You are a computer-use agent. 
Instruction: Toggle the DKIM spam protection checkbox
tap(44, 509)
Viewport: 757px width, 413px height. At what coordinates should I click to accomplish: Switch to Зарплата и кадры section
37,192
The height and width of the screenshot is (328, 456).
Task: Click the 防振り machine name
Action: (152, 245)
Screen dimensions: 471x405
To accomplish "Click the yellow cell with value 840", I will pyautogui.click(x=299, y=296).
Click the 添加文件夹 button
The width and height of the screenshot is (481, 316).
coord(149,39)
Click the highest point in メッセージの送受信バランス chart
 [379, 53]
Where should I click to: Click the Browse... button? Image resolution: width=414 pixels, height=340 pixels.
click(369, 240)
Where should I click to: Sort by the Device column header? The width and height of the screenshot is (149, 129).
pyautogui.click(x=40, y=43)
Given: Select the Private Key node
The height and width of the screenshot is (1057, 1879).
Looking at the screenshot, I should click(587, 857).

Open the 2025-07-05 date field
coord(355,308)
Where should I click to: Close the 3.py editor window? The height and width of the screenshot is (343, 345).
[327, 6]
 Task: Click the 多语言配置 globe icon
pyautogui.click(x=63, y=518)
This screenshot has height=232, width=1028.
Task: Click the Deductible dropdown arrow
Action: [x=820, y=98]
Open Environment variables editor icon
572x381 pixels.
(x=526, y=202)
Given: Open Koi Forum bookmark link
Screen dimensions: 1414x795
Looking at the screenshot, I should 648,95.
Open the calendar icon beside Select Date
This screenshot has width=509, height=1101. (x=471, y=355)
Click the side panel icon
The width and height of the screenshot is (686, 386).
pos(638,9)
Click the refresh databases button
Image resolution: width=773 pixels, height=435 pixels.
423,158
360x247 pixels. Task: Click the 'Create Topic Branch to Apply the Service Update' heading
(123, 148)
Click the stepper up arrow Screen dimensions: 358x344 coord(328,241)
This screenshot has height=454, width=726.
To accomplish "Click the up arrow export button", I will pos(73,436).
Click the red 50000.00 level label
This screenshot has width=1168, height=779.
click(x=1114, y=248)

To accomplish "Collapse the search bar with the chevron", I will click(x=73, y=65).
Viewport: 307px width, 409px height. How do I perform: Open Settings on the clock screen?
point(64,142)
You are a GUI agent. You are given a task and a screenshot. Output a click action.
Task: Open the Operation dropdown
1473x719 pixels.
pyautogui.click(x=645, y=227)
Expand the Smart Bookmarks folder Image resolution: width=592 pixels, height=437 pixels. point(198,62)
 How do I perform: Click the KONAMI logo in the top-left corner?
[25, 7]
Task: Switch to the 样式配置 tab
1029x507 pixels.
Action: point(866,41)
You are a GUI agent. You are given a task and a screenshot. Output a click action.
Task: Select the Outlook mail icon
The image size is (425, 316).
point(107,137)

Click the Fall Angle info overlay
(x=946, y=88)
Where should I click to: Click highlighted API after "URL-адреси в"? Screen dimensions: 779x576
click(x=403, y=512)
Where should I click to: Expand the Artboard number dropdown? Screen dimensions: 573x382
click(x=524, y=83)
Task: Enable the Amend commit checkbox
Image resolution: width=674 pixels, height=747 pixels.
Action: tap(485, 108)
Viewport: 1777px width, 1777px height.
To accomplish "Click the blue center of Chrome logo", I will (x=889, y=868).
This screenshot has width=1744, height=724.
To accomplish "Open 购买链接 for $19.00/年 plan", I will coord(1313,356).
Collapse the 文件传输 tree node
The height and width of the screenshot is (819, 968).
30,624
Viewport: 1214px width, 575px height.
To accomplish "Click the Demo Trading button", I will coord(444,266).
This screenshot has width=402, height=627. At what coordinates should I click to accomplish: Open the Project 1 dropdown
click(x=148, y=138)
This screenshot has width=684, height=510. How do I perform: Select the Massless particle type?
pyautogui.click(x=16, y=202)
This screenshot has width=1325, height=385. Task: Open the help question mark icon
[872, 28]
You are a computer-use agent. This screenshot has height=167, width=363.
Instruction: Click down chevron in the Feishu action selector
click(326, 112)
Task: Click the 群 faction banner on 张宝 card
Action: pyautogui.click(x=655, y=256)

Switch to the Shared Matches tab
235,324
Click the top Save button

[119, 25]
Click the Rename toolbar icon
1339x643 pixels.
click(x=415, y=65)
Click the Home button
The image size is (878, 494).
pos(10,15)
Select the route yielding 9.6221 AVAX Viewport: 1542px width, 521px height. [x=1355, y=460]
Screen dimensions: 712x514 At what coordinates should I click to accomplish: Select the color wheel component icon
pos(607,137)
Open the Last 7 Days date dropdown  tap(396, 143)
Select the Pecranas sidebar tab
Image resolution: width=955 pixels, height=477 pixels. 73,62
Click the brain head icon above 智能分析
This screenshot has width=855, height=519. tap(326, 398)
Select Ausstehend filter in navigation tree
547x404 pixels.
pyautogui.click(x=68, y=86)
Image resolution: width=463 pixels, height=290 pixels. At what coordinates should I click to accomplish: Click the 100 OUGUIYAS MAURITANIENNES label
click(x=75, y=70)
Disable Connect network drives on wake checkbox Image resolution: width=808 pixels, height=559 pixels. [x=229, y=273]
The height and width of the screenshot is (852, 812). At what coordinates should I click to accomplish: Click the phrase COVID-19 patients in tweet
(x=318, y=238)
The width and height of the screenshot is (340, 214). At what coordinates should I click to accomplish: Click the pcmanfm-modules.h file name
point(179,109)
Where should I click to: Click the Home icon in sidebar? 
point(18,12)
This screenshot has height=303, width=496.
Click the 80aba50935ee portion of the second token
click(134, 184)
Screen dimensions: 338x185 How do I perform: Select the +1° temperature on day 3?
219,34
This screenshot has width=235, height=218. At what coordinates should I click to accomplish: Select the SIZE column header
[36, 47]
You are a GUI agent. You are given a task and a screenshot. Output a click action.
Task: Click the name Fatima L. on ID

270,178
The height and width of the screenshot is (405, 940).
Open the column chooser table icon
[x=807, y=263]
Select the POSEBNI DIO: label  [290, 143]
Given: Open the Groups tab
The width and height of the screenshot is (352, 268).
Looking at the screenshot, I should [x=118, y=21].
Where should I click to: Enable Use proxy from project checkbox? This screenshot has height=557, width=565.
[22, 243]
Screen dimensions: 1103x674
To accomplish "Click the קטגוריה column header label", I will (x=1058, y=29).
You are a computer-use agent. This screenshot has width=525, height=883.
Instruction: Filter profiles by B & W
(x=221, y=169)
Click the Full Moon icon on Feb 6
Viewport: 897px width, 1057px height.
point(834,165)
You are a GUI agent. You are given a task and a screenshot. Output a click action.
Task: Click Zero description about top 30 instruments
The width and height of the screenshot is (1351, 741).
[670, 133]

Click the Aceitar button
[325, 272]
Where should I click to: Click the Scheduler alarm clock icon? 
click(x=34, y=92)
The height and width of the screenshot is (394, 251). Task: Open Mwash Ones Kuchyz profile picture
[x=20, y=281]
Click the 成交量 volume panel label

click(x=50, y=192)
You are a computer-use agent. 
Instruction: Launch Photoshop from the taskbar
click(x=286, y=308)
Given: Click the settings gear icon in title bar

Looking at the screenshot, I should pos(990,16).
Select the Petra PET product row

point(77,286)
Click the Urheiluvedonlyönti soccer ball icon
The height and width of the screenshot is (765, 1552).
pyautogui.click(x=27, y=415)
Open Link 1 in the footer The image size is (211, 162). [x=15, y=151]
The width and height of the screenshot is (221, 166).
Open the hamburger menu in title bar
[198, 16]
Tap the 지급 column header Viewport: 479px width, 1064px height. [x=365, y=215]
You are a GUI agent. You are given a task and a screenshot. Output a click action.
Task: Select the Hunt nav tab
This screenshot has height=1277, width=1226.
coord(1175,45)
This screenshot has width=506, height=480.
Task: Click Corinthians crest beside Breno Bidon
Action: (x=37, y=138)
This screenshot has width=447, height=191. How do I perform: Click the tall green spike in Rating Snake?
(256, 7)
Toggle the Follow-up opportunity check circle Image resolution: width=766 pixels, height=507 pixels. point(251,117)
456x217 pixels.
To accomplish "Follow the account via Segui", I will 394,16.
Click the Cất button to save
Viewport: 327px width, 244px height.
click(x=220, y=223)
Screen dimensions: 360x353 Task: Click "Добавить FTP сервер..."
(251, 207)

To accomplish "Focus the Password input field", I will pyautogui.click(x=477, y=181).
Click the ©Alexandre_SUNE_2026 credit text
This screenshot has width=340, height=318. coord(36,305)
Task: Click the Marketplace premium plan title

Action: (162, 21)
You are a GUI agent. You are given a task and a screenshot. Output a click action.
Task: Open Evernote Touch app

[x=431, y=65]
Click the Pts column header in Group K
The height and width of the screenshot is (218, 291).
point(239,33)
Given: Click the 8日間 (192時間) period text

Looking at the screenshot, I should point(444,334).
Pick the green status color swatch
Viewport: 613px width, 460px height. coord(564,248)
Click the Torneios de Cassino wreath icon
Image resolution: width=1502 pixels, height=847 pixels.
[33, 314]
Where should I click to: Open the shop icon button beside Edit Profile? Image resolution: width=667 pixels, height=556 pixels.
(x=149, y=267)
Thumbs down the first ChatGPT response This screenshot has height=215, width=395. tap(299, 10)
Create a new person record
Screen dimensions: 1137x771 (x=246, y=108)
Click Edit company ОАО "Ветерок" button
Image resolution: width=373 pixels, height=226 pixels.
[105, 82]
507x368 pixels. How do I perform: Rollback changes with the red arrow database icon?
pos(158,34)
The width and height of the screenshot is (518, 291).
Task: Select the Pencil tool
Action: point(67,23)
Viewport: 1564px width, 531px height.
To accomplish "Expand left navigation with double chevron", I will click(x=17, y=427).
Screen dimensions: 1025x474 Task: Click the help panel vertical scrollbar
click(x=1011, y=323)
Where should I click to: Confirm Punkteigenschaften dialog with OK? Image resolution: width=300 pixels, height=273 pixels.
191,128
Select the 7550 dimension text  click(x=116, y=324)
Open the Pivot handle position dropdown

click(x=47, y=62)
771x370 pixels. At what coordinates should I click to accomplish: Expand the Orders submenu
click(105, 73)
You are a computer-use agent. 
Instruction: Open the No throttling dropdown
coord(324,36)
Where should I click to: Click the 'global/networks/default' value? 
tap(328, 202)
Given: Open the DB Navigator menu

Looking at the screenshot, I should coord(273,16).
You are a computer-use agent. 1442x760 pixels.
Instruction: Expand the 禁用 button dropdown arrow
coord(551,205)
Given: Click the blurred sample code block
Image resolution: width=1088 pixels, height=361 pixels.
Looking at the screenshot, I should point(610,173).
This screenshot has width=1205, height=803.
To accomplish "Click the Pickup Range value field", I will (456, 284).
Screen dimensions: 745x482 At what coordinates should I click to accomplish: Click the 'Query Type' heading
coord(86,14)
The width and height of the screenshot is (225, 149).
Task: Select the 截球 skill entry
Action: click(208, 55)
────────────────────────────────────────
## YOUR INSTRUCTIONS
Looking at the entries above, count the lines that contain the string "navigation", then give the number and nothing else.

## EXERCISE OUTPUT
2